Are you still waiting for a rebound? Sorry, the main players can't even be bothered to look at the bears.
This wave, from 2600 to 2450, a full 150 points of gradual decline, wasn't dumped all at once, but ground down layer by layer.
The yellow-green highlighted area seen in the chart represents those long positions that 'refused to cut losses'—they thought this was support, but ended up being a human stop-loss zone.
Since last night, a large number of longs have congregated in the 2550–2580 range, with high trading volume and strong liquidation intensity, the heat map is stacked layer by layer like being dyed.
This is the rhythm that the manipulators love the most—first let you catch your breath, then let you die slowly. Why? Because it makes it hard for you to leave.

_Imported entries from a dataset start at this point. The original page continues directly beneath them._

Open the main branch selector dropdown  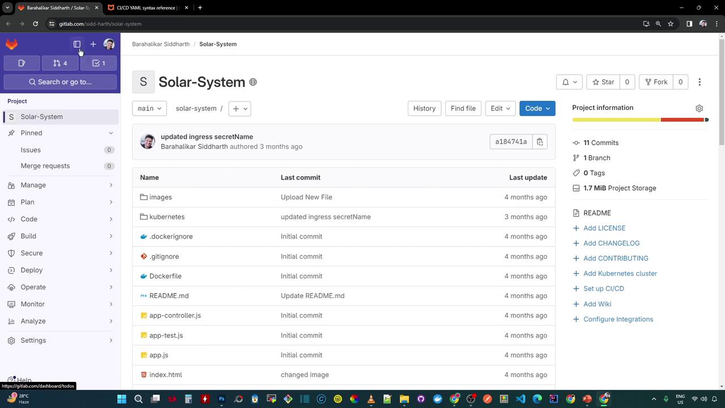(x=150, y=108)
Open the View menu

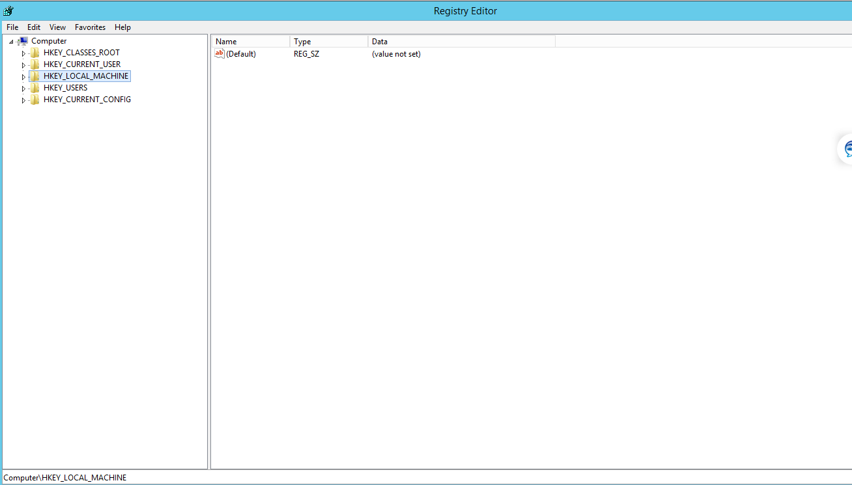(x=57, y=27)
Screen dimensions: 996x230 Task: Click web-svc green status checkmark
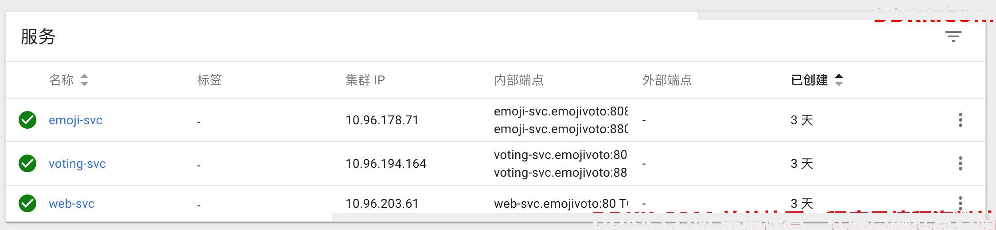click(27, 203)
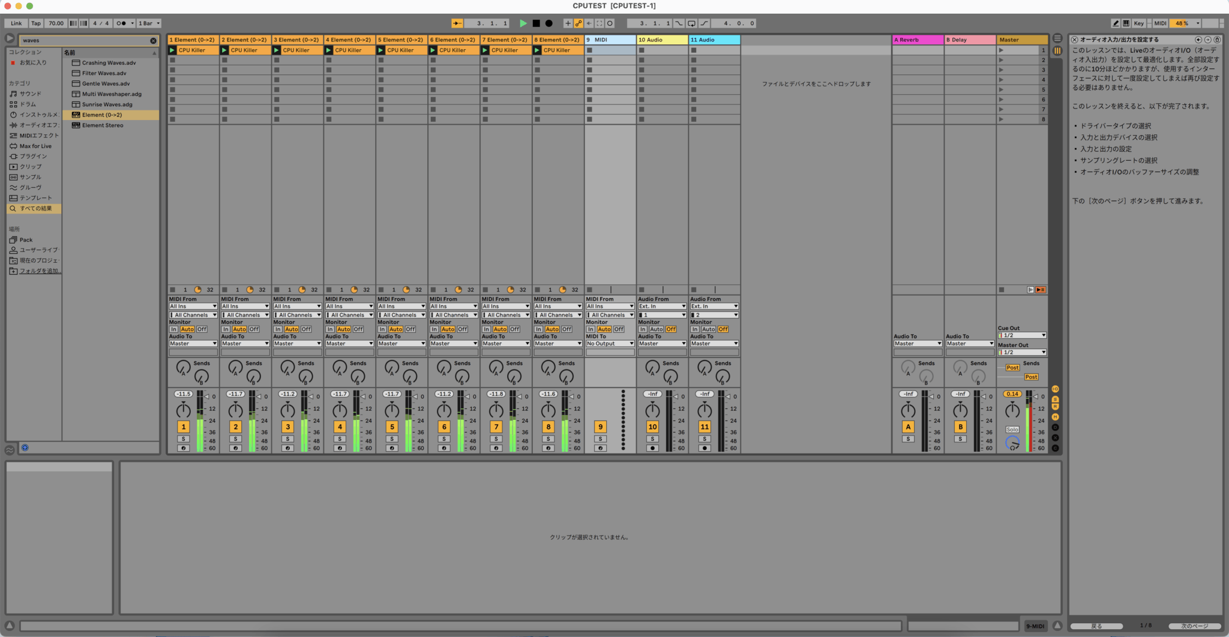Show the In/Out section with I-O button
This screenshot has width=1229, height=637.
coord(1055,389)
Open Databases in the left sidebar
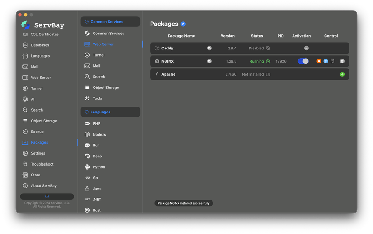 pos(40,45)
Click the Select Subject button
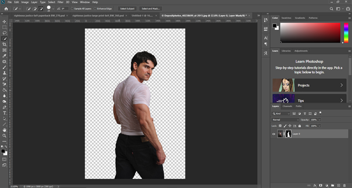 (x=127, y=9)
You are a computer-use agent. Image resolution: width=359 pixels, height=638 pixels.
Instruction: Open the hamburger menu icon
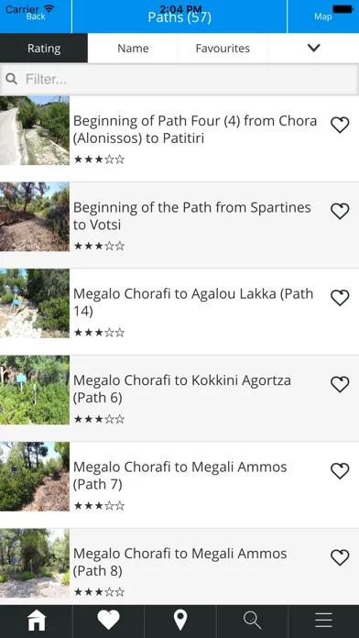coord(324,621)
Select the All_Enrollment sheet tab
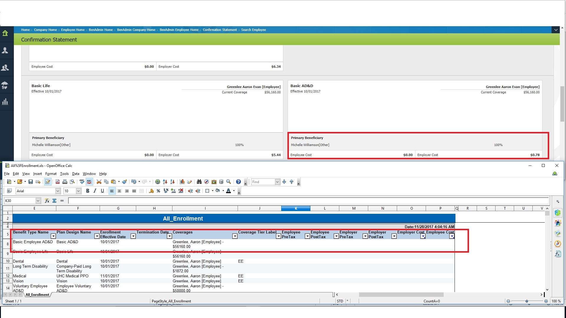The width and height of the screenshot is (566, 318). [x=37, y=294]
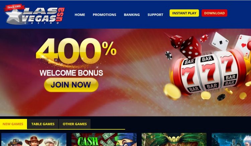Open the dark blue fantasy game thumbnail
Image resolution: width=251 pixels, height=146 pixels.
tap(231, 139)

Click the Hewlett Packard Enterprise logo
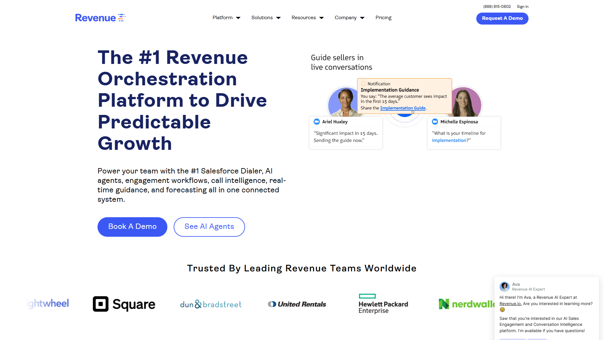click(x=383, y=303)
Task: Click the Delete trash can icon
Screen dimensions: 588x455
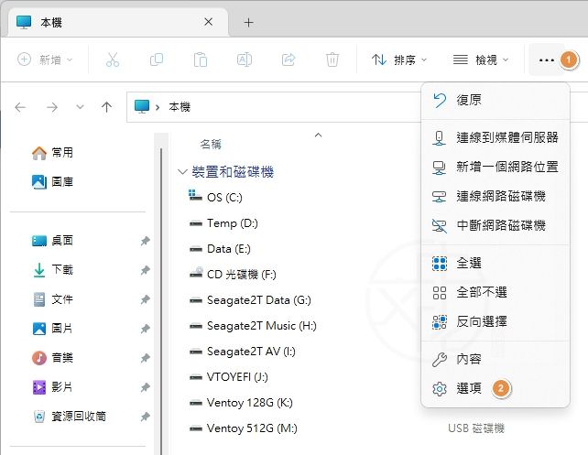Action: coord(332,60)
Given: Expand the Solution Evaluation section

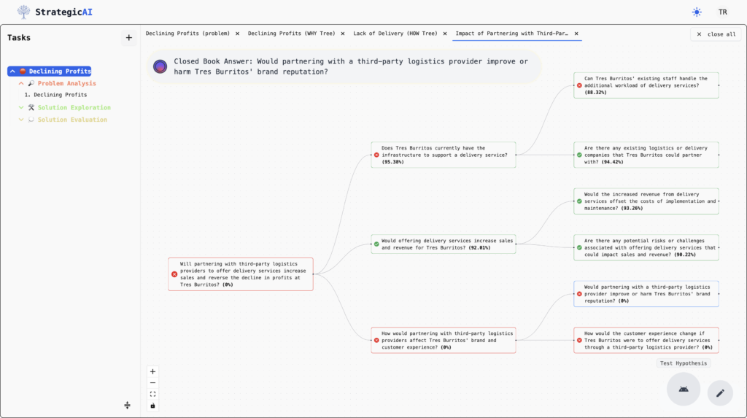Looking at the screenshot, I should coord(21,120).
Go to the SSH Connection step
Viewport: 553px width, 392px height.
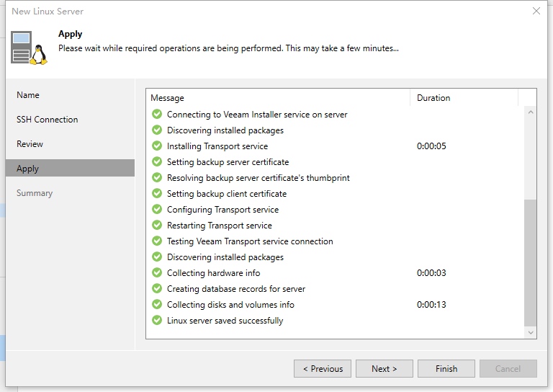pyautogui.click(x=48, y=120)
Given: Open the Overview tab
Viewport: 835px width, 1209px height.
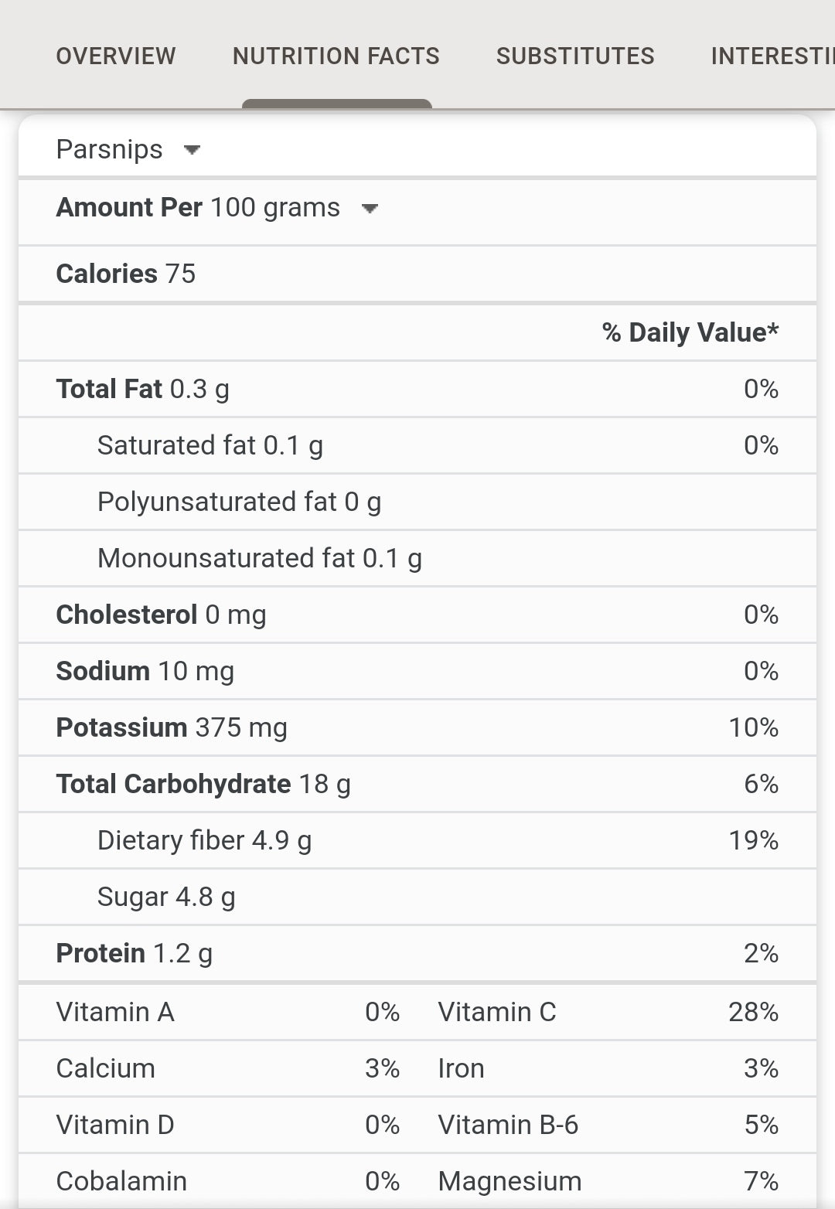Looking at the screenshot, I should pos(116,56).
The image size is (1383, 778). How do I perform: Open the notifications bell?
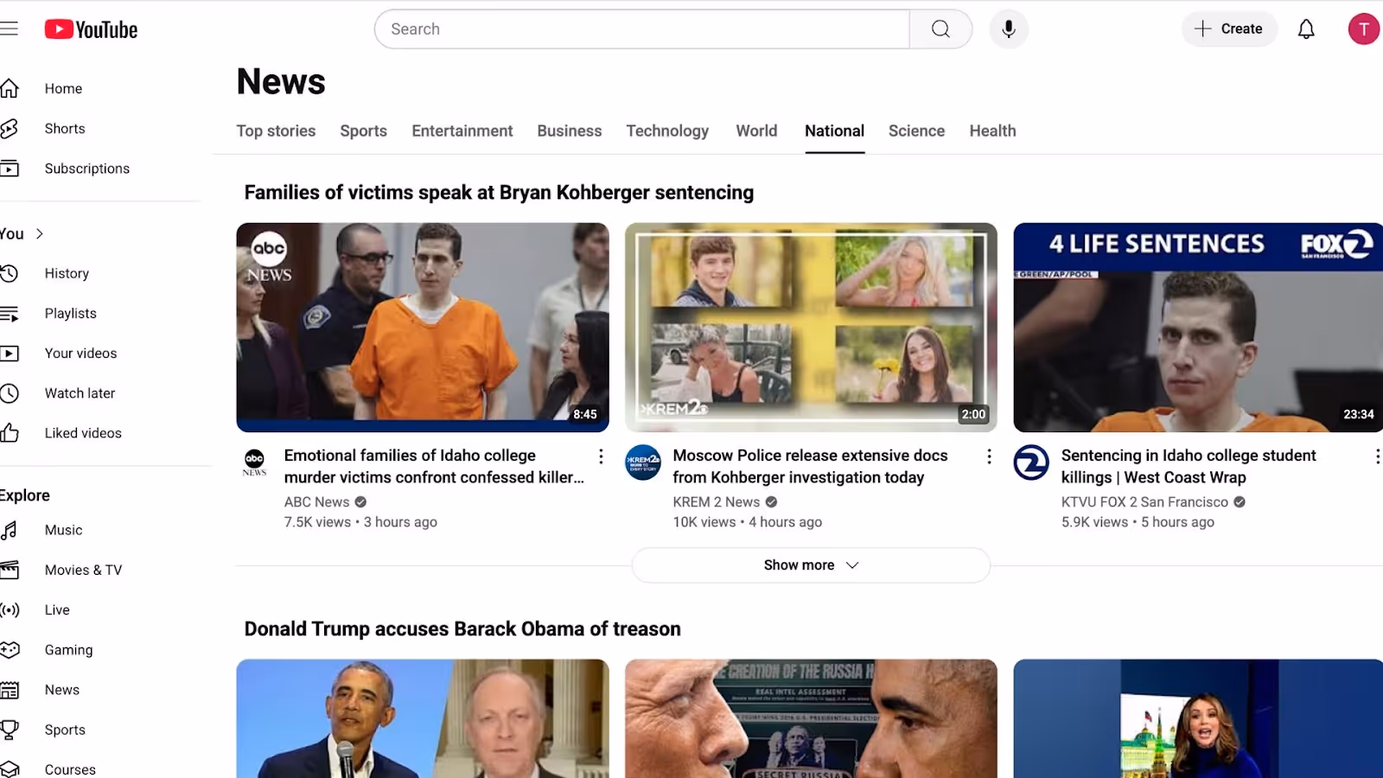point(1306,29)
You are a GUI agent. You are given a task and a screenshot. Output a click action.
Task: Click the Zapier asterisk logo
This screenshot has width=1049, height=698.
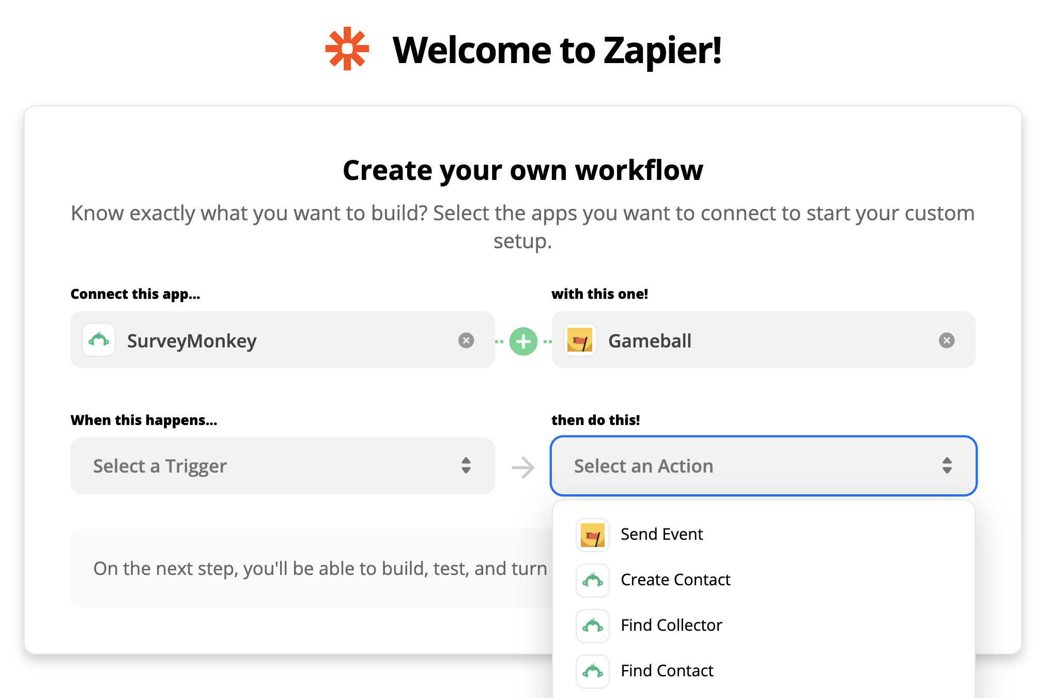(x=347, y=49)
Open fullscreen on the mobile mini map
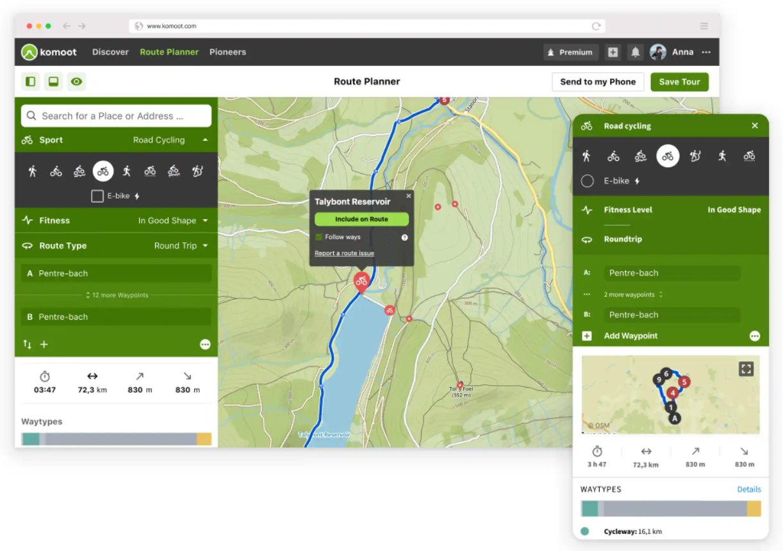This screenshot has height=551, width=783. (745, 368)
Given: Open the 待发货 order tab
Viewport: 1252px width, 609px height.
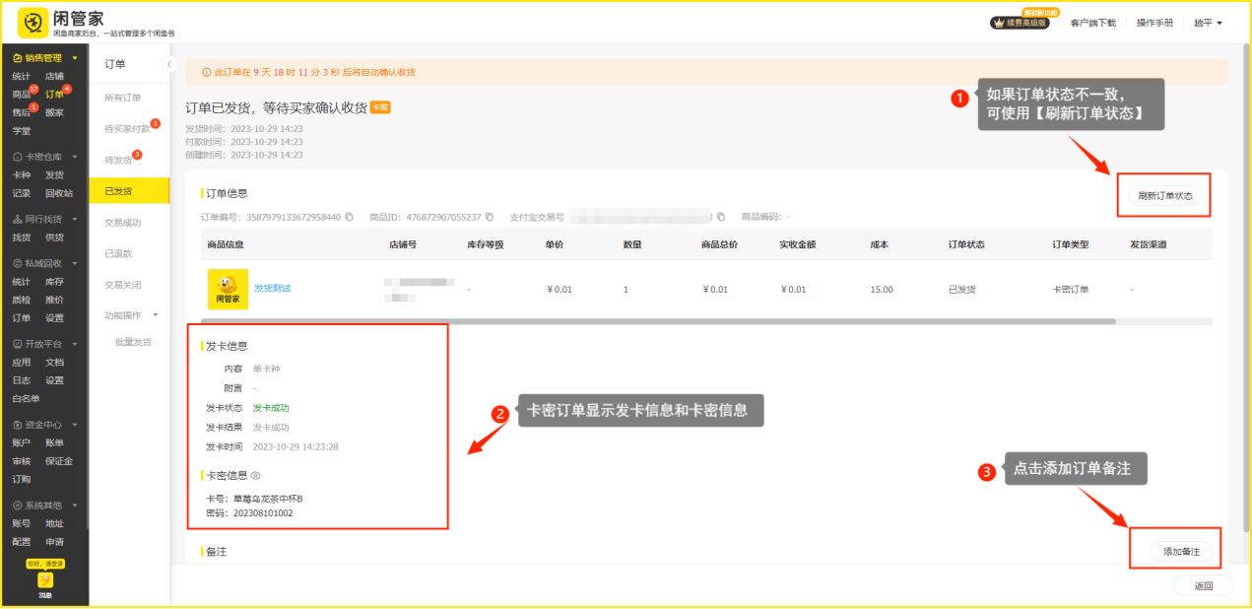Looking at the screenshot, I should (118, 160).
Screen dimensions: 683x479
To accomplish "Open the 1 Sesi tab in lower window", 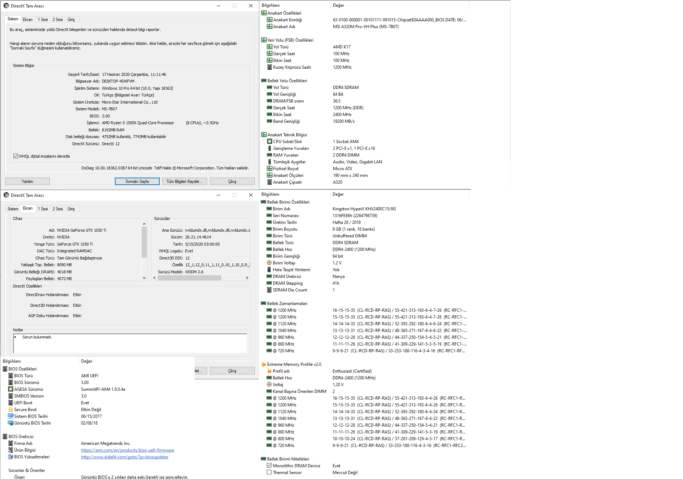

Liquidation doesn't care about reason; it doesn't fear your losses; it fears your inaction.
So it first lets you see hope, then personally snuffs out that hope.
And the truly scary part is: after clearing out all the longs, the market still hasn't shown a significant rebound.
What does this mean? The market hasn't been cleaned up yet.
In other words, if you are still fantasizing about bottom fishing for a short-term profit, you are the next contributor to liquidity.
The current candlestick chart isn't a technical chart; it's a slaughter chart for positions.
Don't ask where the support is; there is no 'support' on the liquidation chart, only 'where the next cut is'.
The mistake of retail investors isn't misjudging the direction but thinking they can hold out until the end.